И вот ожидаемое наконец сбылось, и все прежнее исчезло, и Олег исчез навсегда. Нет, они с Адрианом часто упоминали о нем в разговорах, Олег звонил, Ирина слышала его голос, он спрашивал, она отвечала, но с ним уже не связывалось то, что называлось любовью. Вернее, не называлось, а было… И не связывалось, а… Нет, она совсем запуталась. Запуталась оттого, что ей так хорошо, она так непростительно счастлива. Да, ей страшно за брата, мучит сознание неизвестности (где он? что с ним?), и при этом она счастлива, счастлива до слез и ничего не может с собой поделать.
То же самое испытывал Адриан: если раньше он не позволял себе признаться, что любит Ирину, гнал от себя эту крамольную мысль, то теперь не признавался, что когда‑то мог не любить, даже ничего не знать о ней. Нет, он любил ее всегда, всю жизнь. Он только не понимал этого раньше, а теперь со всей ясностью понимает и это делает его счастливым, если оно вообще возможно, это счастье, здесь, на земле, а не среди далеких звезд, на которые он смотрит в свой телескоп…

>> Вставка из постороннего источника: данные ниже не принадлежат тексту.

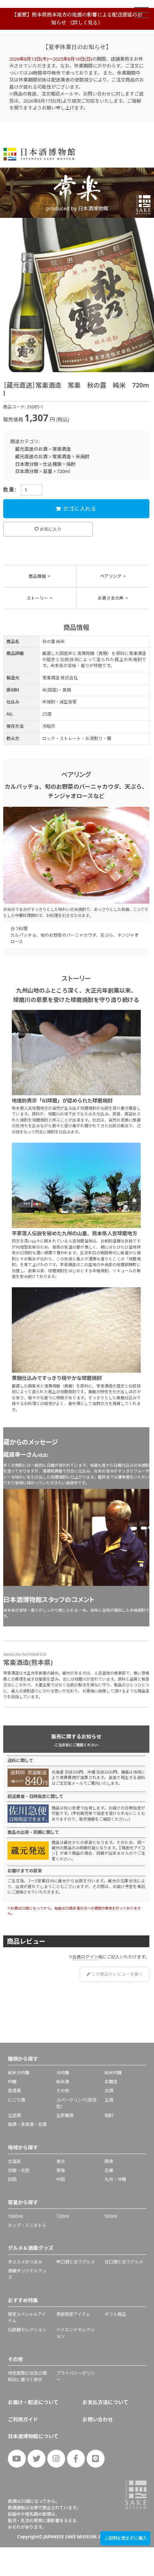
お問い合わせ (97, 2419)
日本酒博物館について (33, 2436)
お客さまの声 (111, 598)
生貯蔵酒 (64, 2115)
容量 (47, 471)
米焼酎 (83, 456)
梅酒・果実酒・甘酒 (27, 2124)
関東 (109, 2161)
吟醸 (12, 2082)
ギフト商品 (115, 2314)
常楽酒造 (61, 449)
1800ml (15, 2216)
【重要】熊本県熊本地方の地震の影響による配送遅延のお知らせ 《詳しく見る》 (77, 18)
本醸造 (111, 2082)
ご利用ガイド (23, 2419)
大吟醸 (62, 2073)
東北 (60, 2161)
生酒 (109, 2100)
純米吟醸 (113, 2073)
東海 (60, 2170)
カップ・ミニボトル (27, 2225)
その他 (62, 2091)
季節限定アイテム (73, 2314)
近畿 (109, 2170)
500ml (111, 2216)
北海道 (14, 2161)
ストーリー (37, 598)
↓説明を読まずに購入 (125, 2538)
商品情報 (37, 576)
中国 (60, 2179)
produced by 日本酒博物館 (77, 208)
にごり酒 (16, 2100)
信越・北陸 (18, 2170)
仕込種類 (52, 464)
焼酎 (71, 464)
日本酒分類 (26, 464)
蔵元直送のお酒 (31, 449)
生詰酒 (14, 2115)
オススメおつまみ (25, 2262)
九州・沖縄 (115, 2179)
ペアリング (110, 576)
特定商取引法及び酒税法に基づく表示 (27, 2376)
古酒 (109, 2091)
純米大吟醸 (18, 2073)
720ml (63, 471)
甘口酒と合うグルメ (124, 2262)
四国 (12, 2179)
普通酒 (14, 2091)
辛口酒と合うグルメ (75, 2262)
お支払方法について (105, 2402)
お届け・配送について (33, 2402)
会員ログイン (85, 1957)
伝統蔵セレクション (27, 2330)
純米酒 (62, 2082)
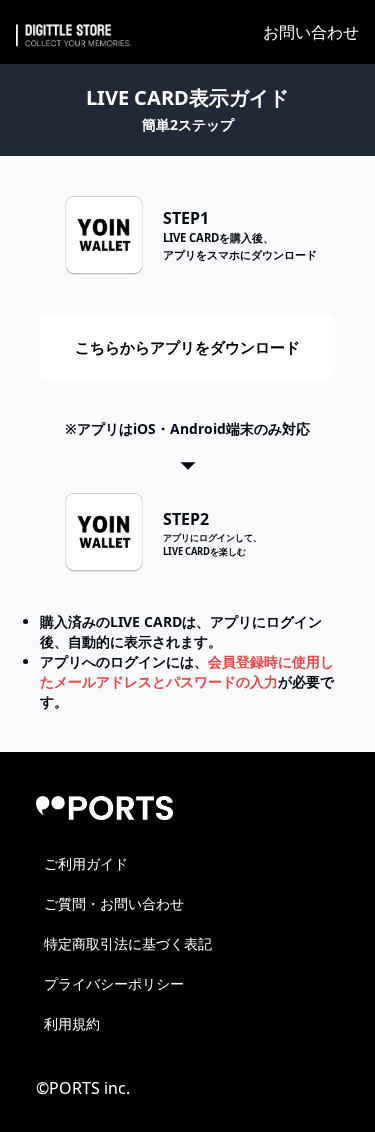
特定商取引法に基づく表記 (128, 943)
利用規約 (72, 1023)
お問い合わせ (311, 32)
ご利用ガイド (86, 863)
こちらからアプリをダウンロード (187, 347)
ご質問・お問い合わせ (114, 903)
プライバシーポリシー (114, 983)
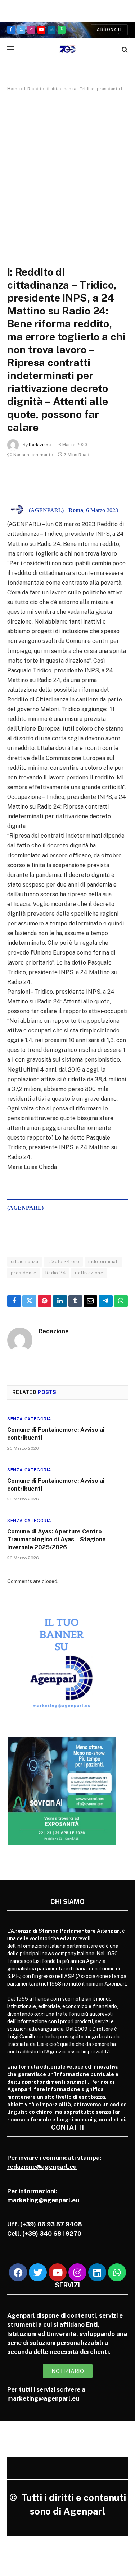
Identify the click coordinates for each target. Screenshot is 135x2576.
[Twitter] (38, 2272)
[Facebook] (18, 2272)
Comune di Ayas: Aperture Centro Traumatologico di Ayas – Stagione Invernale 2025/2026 (56, 1539)
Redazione (40, 444)
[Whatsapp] (117, 2272)
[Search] (124, 49)
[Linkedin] (97, 2272)
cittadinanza (25, 1261)
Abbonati (109, 29)
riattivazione (89, 1272)
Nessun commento (33, 454)
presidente (23, 1272)
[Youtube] (58, 2272)
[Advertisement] (67, 171)
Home (13, 88)
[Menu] (10, 49)
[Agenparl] (67, 49)
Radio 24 (55, 1272)
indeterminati (103, 1261)
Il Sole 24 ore (63, 1261)
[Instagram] (77, 2272)
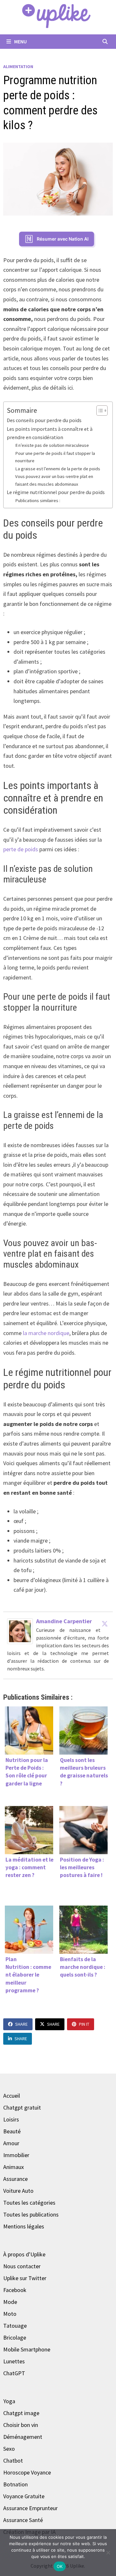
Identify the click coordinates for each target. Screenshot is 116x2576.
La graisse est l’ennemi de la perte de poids (57, 469)
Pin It (84, 2024)
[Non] (108, 2552)
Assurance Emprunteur (30, 2508)
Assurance (15, 2178)
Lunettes (14, 2361)
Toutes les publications (31, 2214)
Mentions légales (23, 2226)
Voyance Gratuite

Леонида Федоровича же в это время допрашивали на Лубянке. По ночам его вызывал следователь с узким лицом, бесцветными бровями и едва заметным следом от недавно сбритых усов. Он спрашивал, по — чему, по каким причинам Леонид Федорович отказался проголосовать за казнь врагов народа, был ли это идейный протест, несогласие с основной линией партии или личные отношения с кем‑либо из осужденных помешали ему поднять руку. Леонид Федорович отвечал, что никаких личных отношений у него нет, просто ему было жалко этих несчастных. Значит, все же идейный протест? Да нет же, просто жалко, по — человечески жалко, и он вовсе не думал ни о какой линии.
Тогда следователь повернул иначе: уж очень ему надо было повернуть. Может быть, ваша жалость навеяна разговорами с друзьями, близкими или сослуживцами? Может, кто‑то из них сказал, что вот, мол, враги, а у каждого из них есть мать, отец, жена, дети, которые их жалеют? И вообще они заслуживают жалости и сострадания, поскольку смертная казнь — слишком жестокая мера по отношению к ним? Нет, при мне никто этого не говорил. Но вы же наверняка обсуждали эту тему, доверительно, в тесном кругу! Нет, не обсуждали, как можно обсуждать обычную человеческую жалость! Но поделиться своим чувством можно? Наверное, можно, но он ни с кем не делился, не было повода и желания. А с теми, кто собирался у него на квартире? Пили чай, говорили о книгах, о театре. И только? А вот ваш сосед… Соседа при этих разговорах не было: он и сам завзятый театрал, вечерами его не бывает дома.
И так каждую ночь: кабинет следователя, стул, лампа, нескончаемые допросы. Следователи сменяли друг друга, но вопросы были все те же: почему, по какой причине? И, повторив свой ответ в сотый раз, Леонид Федорович чувствовал, что на сто первый он рассмеется безумным смехом, возвестит, что он не мельник, а ворон, бросится душить следователя или
->-\к упадет в обморок, потеряет сознание. С ним действительно случались обмороки на допросах, он ронял голову и сползал со стула. И, вновь приведенный в чувство (плеснули в лицо водой), Леонид Федорович готов был застонать от бессильной муки: первое, что возвращало ему сознание, было склонившееся над ним ненавистное узкое лицо с бесцветными бровями.
Измученный, Леонид Федорович, пошатываясь, держась за стены, возвращался в камеру. Камеру, набитую людьми, душную, смрадную, с парашей в углу, «намордником» на окне, глазком в двери и откидывающимся окошком для раздачи тюремной еды. У него было единственное желание упасть на нары и заснуть, провалиться в омут, но спать почти не удавалось даже урывками: вскоре наступал рассвет, днем спать было запрещено (следили в глазок), ночью же — новый допрос. И это безумие бесконечно: воистину он не мельник, а ворон!